Wenn erst Kontrollen Stau auslösen

Bezirkspolizeikommandant Egon Lorenz zeigt die Grenzen der Überprüfbarkeit von Winterbereifung auf.

Von Helmut Mittermayr

Reutte –Immer wieder wird von politischer Seite die Forderung erhoben, Verkehrsteilnehmer flächendeckend auf passende Winterbereifung zu checken. Hängengebliebene Lkw lösen oft stundenlange Staus auf der B 179, der Fernpassstrecke, zwischen Nassereith und Vils aus.

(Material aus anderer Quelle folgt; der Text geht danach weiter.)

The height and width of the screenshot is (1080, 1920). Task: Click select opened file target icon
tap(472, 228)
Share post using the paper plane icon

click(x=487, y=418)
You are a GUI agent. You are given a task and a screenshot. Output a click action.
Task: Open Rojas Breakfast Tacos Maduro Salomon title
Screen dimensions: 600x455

„Vergangenen Freitag kam es wie so oft zu Verzögerungen, weil wieder ein Lkw ohne Ketten hängen geblieben ist“, ärgert sich die Außerferner Bezirkssprecherin Barbara Brejl­a und verlangt gleichzeitig eine stärkere Überwachung der Kettenpflicht für Lkw. „Seit Jahren fordern wir Grüne verstärkte Kontrollen, und zwar bereits auf Höhe Rastland Nassereith und in der Gegenrichtung in Musau, sodass es gar nicht zu Zwischenfällen mit schlecht ausgerüsteten Fahrzeugen kommen kann“, sieht die Reuttener Gemeinderätin eine schlichte Lösung für das immer wiederkehrende Problem. Ein grüner Wunsch – ausbaufähig wären Überkopfanzeiger auf der Fernpassstrecke, um besonders die Lkw-Fahrer auf die Gefahrensituation mehrmals hinzuweisen. Trotzdem nütze alle Information nichts, wenn nicht an Tagen mit besonderem Schneefall die Exekutive lückenlos kontrolliere.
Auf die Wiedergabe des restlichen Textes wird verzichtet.